Answer: Different journals, publishers, and fields do have different style preferences that reflect their needs—often economy or certain situations that exist in their research areas. When submitting work to any press, writers are expected to follow the prescribed style of that press. However, even when major scholarly journals publish abbreviated citations, the research they publish will have undergone extensive peer-review and fact-checking to ensure that it meets standards of the field. 
BCG welcomes work samples of a genealogical nature that have been published in peer-reviewed journals. Several examples, from a variety of genealogical journals, appear at this "Sample Work Products" link. Your judges will make their own evaluations of everything you submit, based upon their own expertise, but they would not "penalize" you for the fact that your published material reflects the particular house-style of a journal. In order for them to better evaluate your own work, most judges would prefer that you also include a copy of your manuscript, as you submitted it, as well as the final, edited publication. 
When you submit either unpublished work or published work samples from genealogical magazines that allow you to choose your own presentation styles, BCG's judges would expect you to cite your sources fully by the standards of its recommended guides.
So, the answer is The Chicago Manual of Style, currently in its 16th edition (I realized I am one edition behind in my own copy)

The Chicago Manual of Style. Chicago: The University of Chicago Press, 2010.

Mills, Elizabeth Shown. Evidence Explained: Citing History Sources from Artifacts to Cyberspace. Baltimore, Md: Genealogical Pub. Co, 2012.

which is currently in its second edition (another wake up call, I have the first edition). 

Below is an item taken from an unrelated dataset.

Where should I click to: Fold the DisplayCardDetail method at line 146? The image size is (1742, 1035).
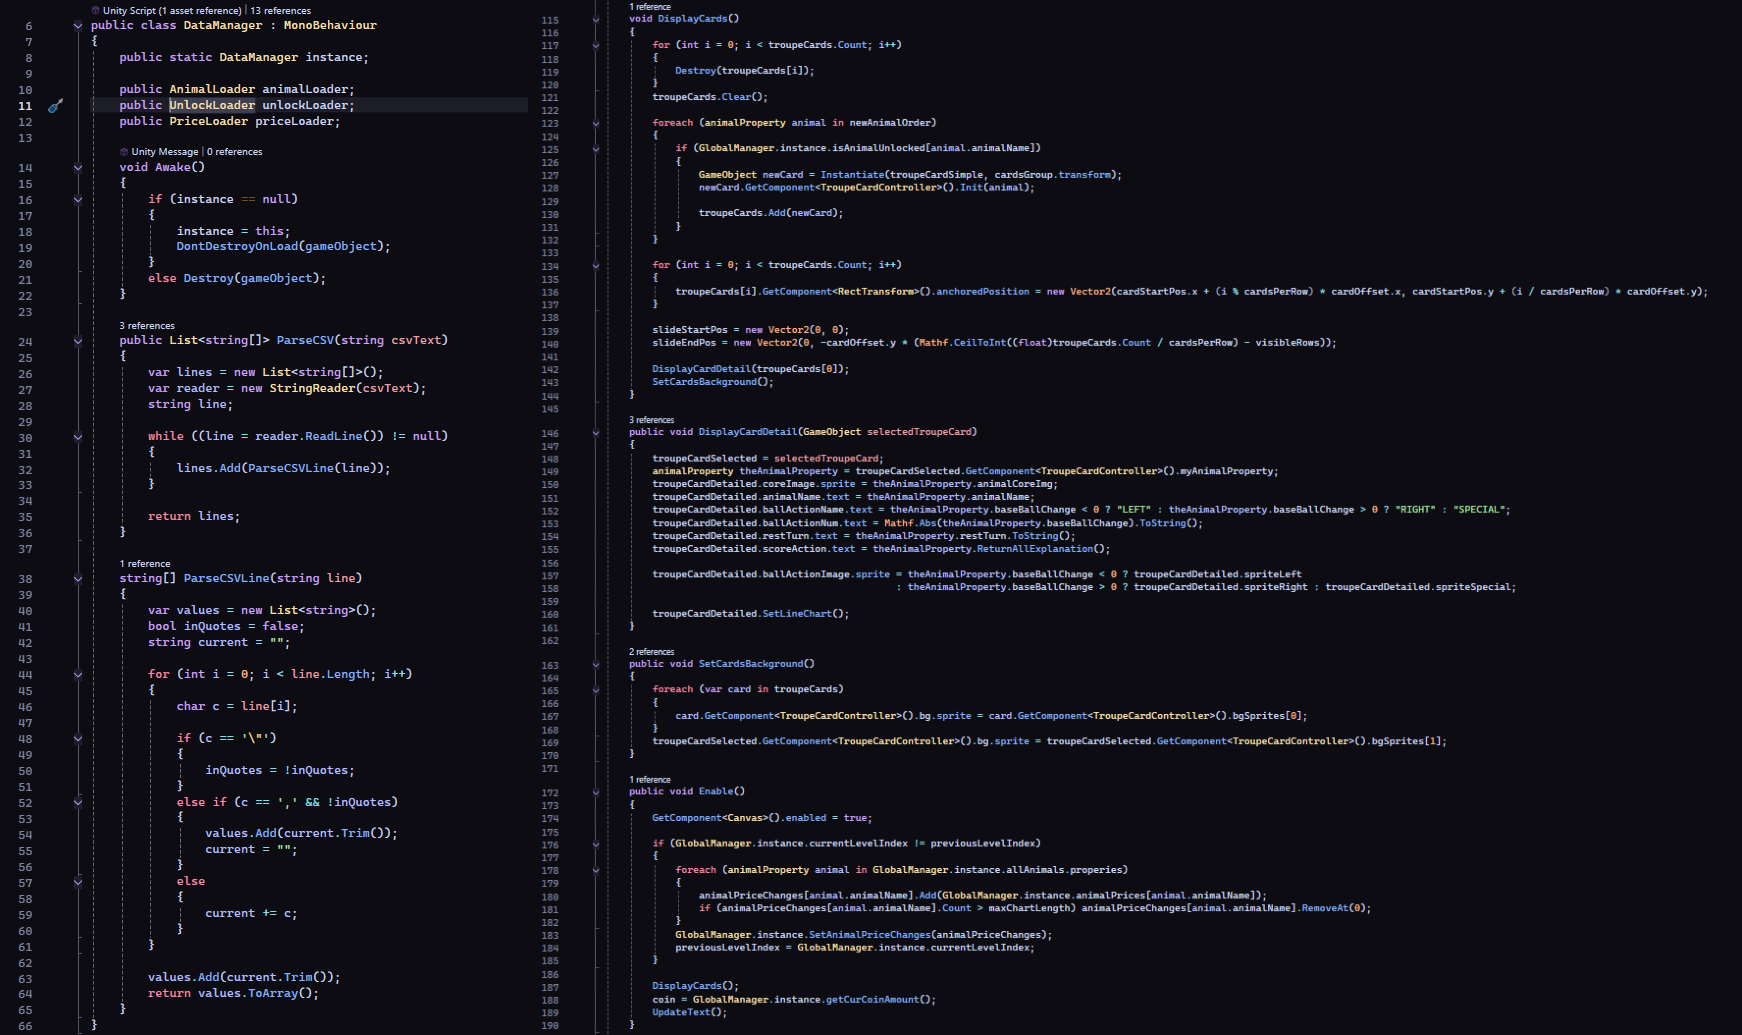point(596,433)
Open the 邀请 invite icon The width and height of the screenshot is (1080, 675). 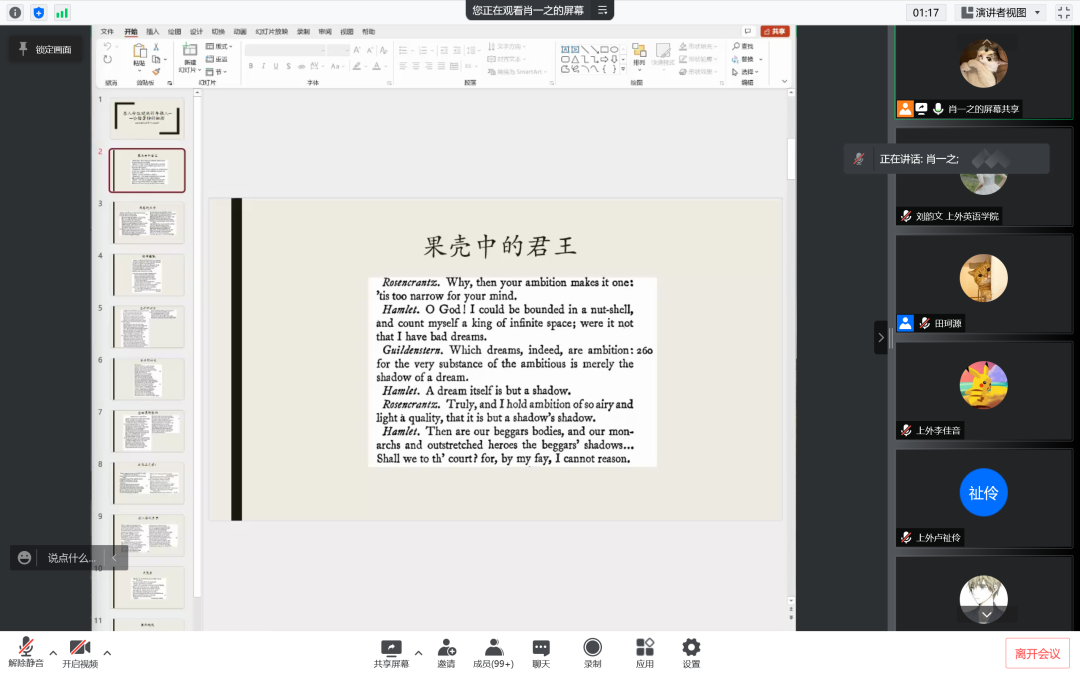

Of course, I already knew that different journals, publishers and fields have different style preferences when I began this post. If I continued on with my examples, all it show would be that each one of the publications is different than the others. 

So, here I am, a lone genealogist out here in genealogyland and what am I supposed to do with my citations? What if I have absolutely no aspirations of ever publishing anything anywhere much less in some prestigious genealogy journal? How am I even going to be able to begin to understand or even become aware of the hundreds of pages of instructions in the the two books cited above? Maybe I begin to wonder why there is such a big deal made about citations at all if even the various organizations and publications of genealogy stuff can't agree? 

1 comment:

  1. If a citation is to be of any value, the reader must follow the citation to source and read the original entry.

    Perhaps before making rules about citations one should ask do readers/researchers actually follow the citation or are they satisfied that a citation has been made.

    I suspect, but have not investigated, that readers are reassured when they see a citation and do not bother to follow it up assuming as the citation is there the "fact" must be accurate.